### Stated exercise:
Write out the lines starting at the line that contains "This screenshot has width=302, height=307." and ending at the line that contains "click(18, 218)", copying each one exactly and leaving the pictures out of your answer.

### Data listing:
==========

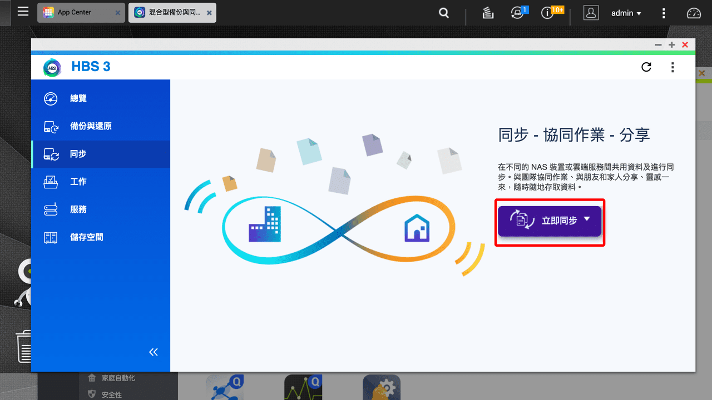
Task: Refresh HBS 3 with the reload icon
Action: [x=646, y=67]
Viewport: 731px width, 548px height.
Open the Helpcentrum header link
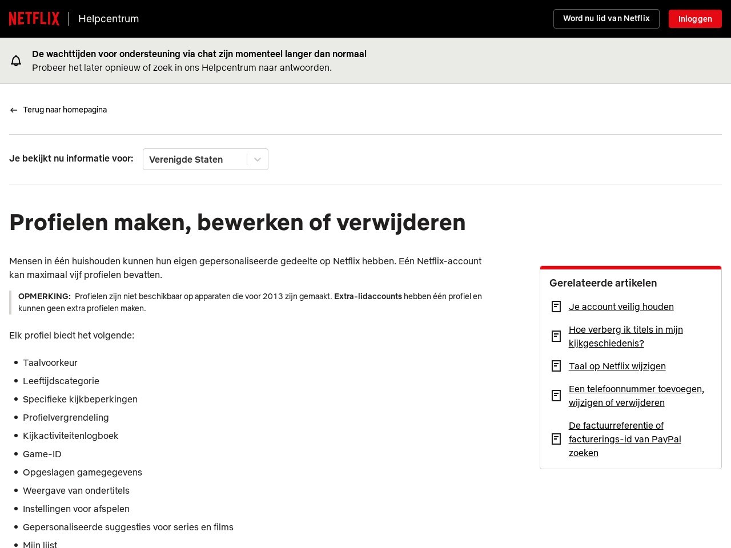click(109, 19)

==========

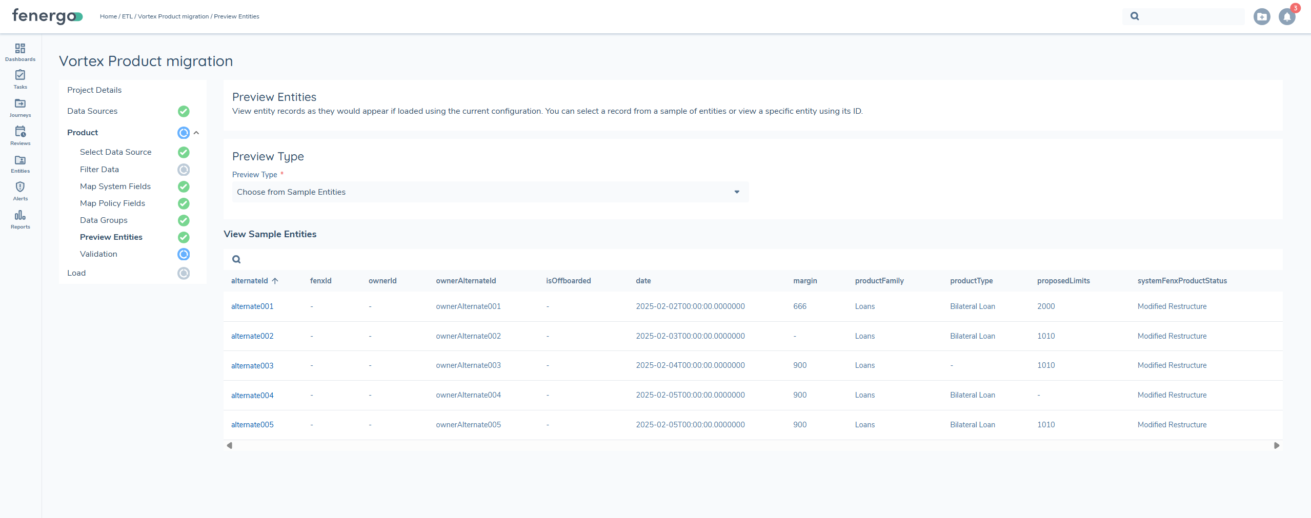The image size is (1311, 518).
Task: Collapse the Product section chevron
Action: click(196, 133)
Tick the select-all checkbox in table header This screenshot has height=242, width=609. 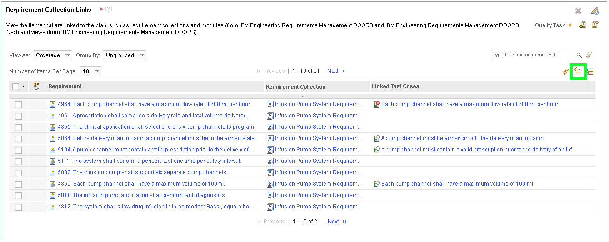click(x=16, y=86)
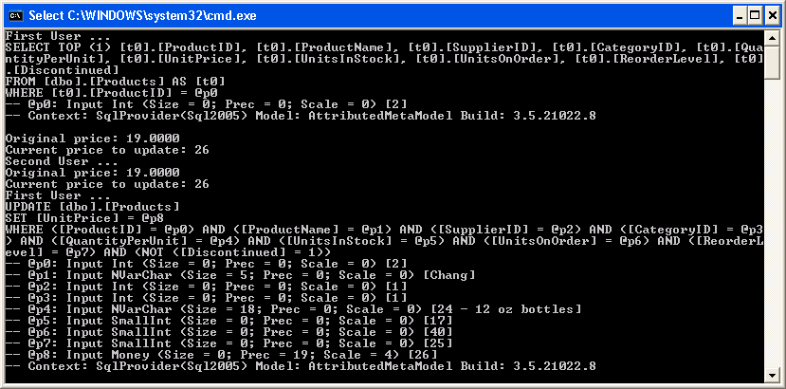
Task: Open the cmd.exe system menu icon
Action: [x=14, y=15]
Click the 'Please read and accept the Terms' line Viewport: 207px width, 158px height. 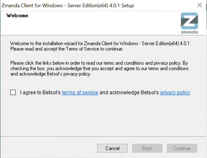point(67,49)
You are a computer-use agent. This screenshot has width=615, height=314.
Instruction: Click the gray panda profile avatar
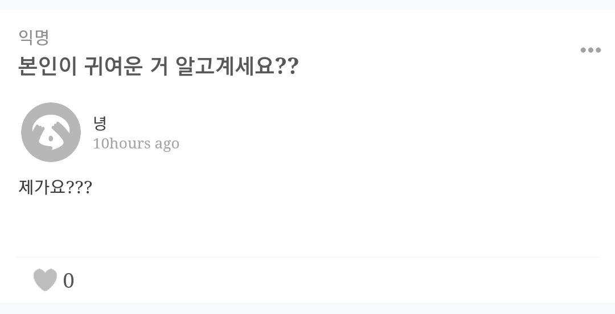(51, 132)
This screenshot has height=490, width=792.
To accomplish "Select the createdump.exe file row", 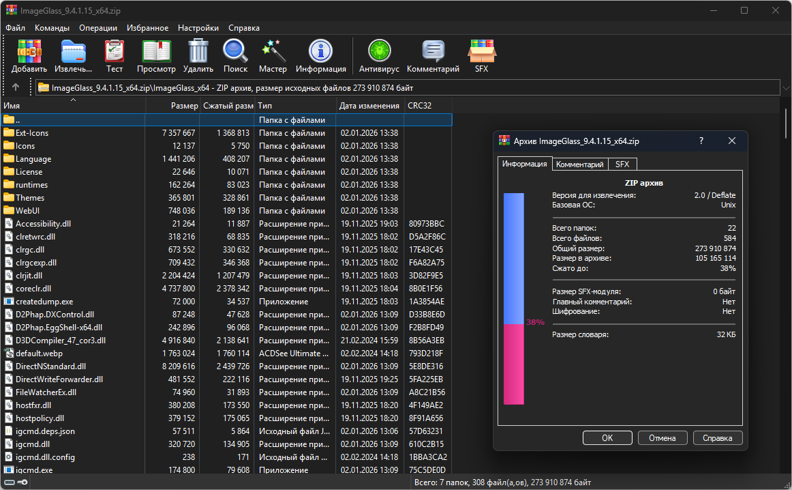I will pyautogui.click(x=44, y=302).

==========

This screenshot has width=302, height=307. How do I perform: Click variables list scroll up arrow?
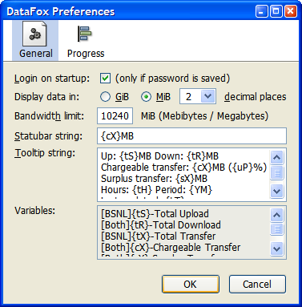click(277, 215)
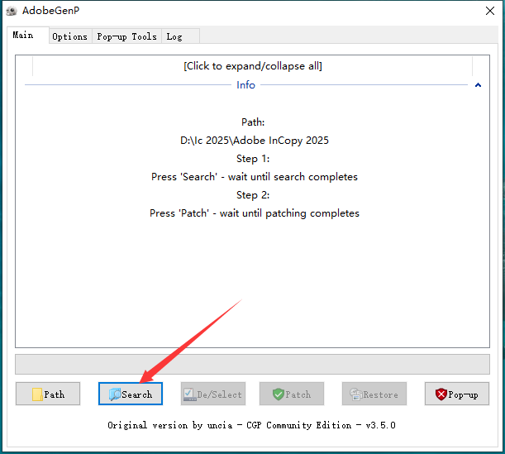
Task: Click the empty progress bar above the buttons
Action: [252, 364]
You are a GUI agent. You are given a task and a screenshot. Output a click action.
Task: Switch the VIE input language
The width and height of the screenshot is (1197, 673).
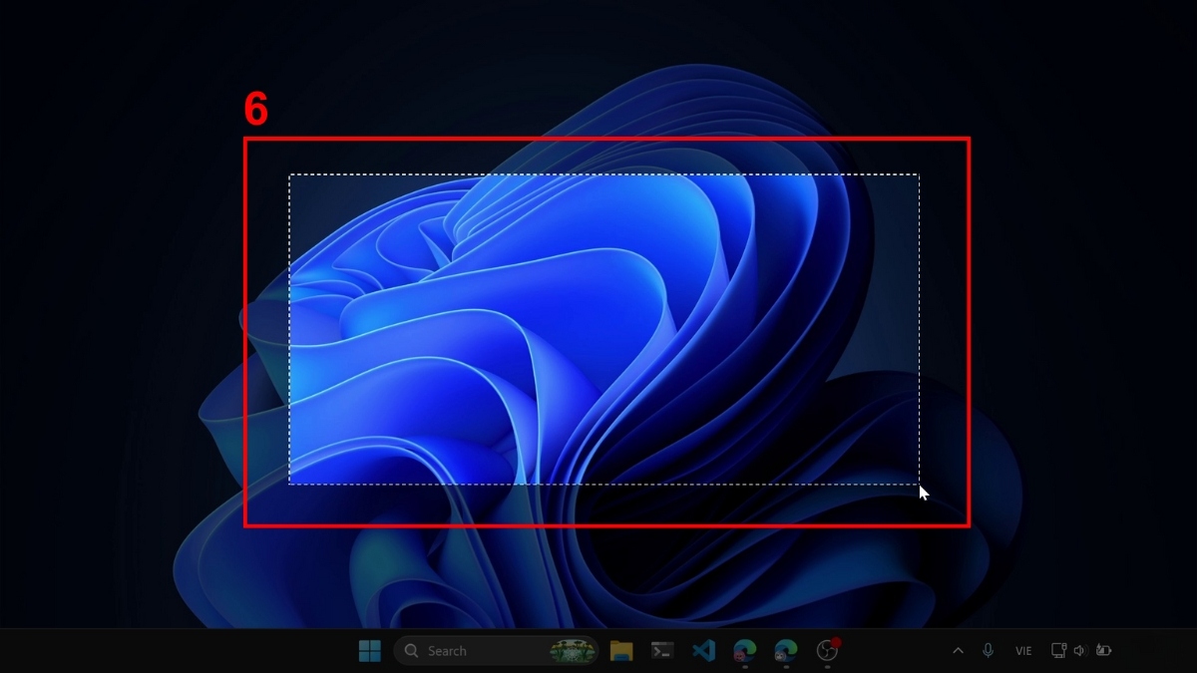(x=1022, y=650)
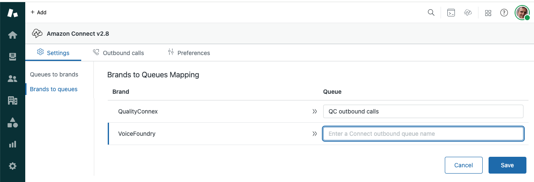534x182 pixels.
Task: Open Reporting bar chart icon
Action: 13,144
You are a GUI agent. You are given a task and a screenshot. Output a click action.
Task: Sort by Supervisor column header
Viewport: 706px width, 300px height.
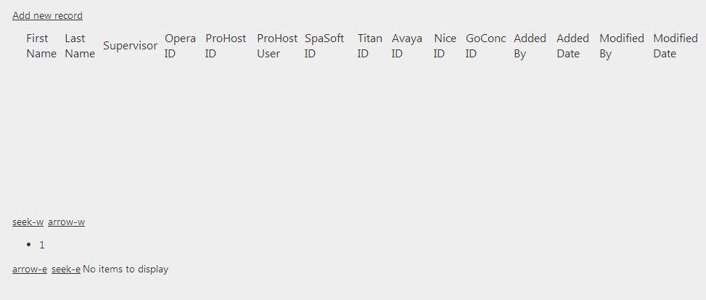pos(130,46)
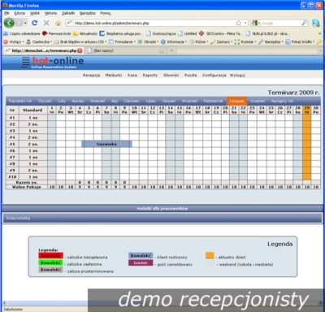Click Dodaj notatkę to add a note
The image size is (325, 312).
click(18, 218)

==========

### Written answer:
This screenshot has width=302, height=307. How do I perform: Click variables list scroll up arrow?
click(277, 215)
Task: Click the empty progress bar above the buttons
Action: [252, 364]
You are a GUI agent. You are given a task and a screenshot. Output a click action.
Task: Switch the VIE input language
The width and height of the screenshot is (1197, 673).
(x=1022, y=650)
534x182 pixels.
Task: Open Reporting bar chart icon
Action: 13,144
You are a GUI agent. You are given a task and a screenshot. Output a click action.
Task: Sort by Supervisor column header
Viewport: 706px width, 300px height.
pos(130,46)
Click Dodaj notatkę to add a note
The image size is (325, 312).
click(18, 218)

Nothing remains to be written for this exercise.